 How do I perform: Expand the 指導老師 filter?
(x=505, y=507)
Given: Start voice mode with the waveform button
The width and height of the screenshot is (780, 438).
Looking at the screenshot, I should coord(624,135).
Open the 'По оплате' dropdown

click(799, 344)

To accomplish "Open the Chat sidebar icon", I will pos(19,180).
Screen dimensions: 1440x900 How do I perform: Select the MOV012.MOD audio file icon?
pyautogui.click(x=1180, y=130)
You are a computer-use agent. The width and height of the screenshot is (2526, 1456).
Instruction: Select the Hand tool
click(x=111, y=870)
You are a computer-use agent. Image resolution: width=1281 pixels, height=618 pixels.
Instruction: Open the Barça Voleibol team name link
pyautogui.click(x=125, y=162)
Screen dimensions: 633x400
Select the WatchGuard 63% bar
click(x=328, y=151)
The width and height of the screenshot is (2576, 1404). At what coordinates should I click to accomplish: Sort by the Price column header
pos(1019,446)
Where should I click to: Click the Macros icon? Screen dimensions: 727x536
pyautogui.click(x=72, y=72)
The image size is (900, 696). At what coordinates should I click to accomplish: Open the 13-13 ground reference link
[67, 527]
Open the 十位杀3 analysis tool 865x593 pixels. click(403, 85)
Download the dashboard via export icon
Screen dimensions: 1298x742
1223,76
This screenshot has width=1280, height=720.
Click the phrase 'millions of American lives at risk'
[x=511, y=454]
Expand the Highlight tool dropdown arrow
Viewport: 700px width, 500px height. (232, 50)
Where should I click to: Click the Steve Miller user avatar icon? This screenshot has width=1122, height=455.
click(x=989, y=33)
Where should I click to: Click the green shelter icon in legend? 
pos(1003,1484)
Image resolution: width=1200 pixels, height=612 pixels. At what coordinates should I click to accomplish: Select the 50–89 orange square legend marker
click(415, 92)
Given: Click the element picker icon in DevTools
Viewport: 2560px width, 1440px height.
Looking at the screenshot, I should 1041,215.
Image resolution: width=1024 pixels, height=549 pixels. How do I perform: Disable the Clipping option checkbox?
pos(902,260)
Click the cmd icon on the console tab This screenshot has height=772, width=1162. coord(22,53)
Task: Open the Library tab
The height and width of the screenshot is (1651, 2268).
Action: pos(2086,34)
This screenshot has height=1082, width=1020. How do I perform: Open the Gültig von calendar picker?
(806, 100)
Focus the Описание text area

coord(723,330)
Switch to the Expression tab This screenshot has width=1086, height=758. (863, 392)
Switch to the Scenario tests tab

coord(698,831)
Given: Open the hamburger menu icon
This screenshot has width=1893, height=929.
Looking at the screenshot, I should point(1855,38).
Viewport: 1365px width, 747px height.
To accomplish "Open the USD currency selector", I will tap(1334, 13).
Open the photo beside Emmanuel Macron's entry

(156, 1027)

--------------------

■ The request: Repeat all of the lines above exactly as they appear.

■ Response for this exercise:
 How do I perform: Expand the 指導老師 filter?
(x=505, y=507)
Given: Start voice mode with the waveform button
The width and height of the screenshot is (780, 438).
Looking at the screenshot, I should coord(624,135).
Open the 'По оплате' dropdown

click(799, 344)

To accomplish "Open the Chat sidebar icon", I will pos(19,180).
Screen dimensions: 1440x900 How do I perform: Select the MOV012.MOD audio file icon?
pyautogui.click(x=1180, y=130)
You are a computer-use agent. The width and height of the screenshot is (2526, 1456).
Instruction: Select the Hand tool
click(x=111, y=870)
You are a computer-use agent. Image resolution: width=1281 pixels, height=618 pixels.
Instruction: Open the Barça Voleibol team name link
pyautogui.click(x=125, y=162)
Screen dimensions: 633x400
Select the WatchGuard 63% bar
click(x=328, y=151)
The width and height of the screenshot is (2576, 1404). At what coordinates should I click to accomplish: Sort by the Price column header
pos(1019,446)
Where should I click to: Click the Macros icon? Screen dimensions: 727x536
pyautogui.click(x=72, y=72)
The image size is (900, 696). At what coordinates should I click to accomplish: Open the 13-13 ground reference link
[67, 527]
Open the 十位杀3 analysis tool 865x593 pixels. click(403, 85)
Download the dashboard via export icon
Screen dimensions: 1298x742
1223,76
This screenshot has width=1280, height=720.
Click the phrase 'millions of American lives at risk'
[x=511, y=454]
Expand the Highlight tool dropdown arrow
Viewport: 700px width, 500px height. (232, 50)
Where should I click to: Click the Steve Miller user avatar icon? This screenshot has width=1122, height=455.
click(x=989, y=33)
Where should I click to: Click the green shelter icon in legend? 
pos(1003,1484)
Image resolution: width=1200 pixels, height=612 pixels. At what coordinates should I click to accomplish: Select the 50–89 orange square legend marker
click(415, 92)
Given: Click the element picker icon in DevTools
Viewport: 2560px width, 1440px height.
Looking at the screenshot, I should 1041,215.
Image resolution: width=1024 pixels, height=549 pixels. How do I perform: Disable the Clipping option checkbox?
pos(902,260)
Click the cmd icon on the console tab This screenshot has height=772, width=1162. coord(22,53)
Task: Open the Library tab
The height and width of the screenshot is (1651, 2268).
Action: pos(2086,34)
This screenshot has height=1082, width=1020. How do I perform: Open the Gültig von calendar picker?
(806, 100)
Focus the Описание text area

coord(723,330)
Switch to the Expression tab This screenshot has width=1086, height=758. (863, 392)
Switch to the Scenario tests tab

coord(698,831)
Given: Open the hamburger menu icon
This screenshot has width=1893, height=929.
Looking at the screenshot, I should point(1855,38).
Viewport: 1365px width, 747px height.
To accomplish "Open the USD currency selector", I will tap(1334, 13).
Open the photo beside Emmanuel Macron's entry

(156, 1027)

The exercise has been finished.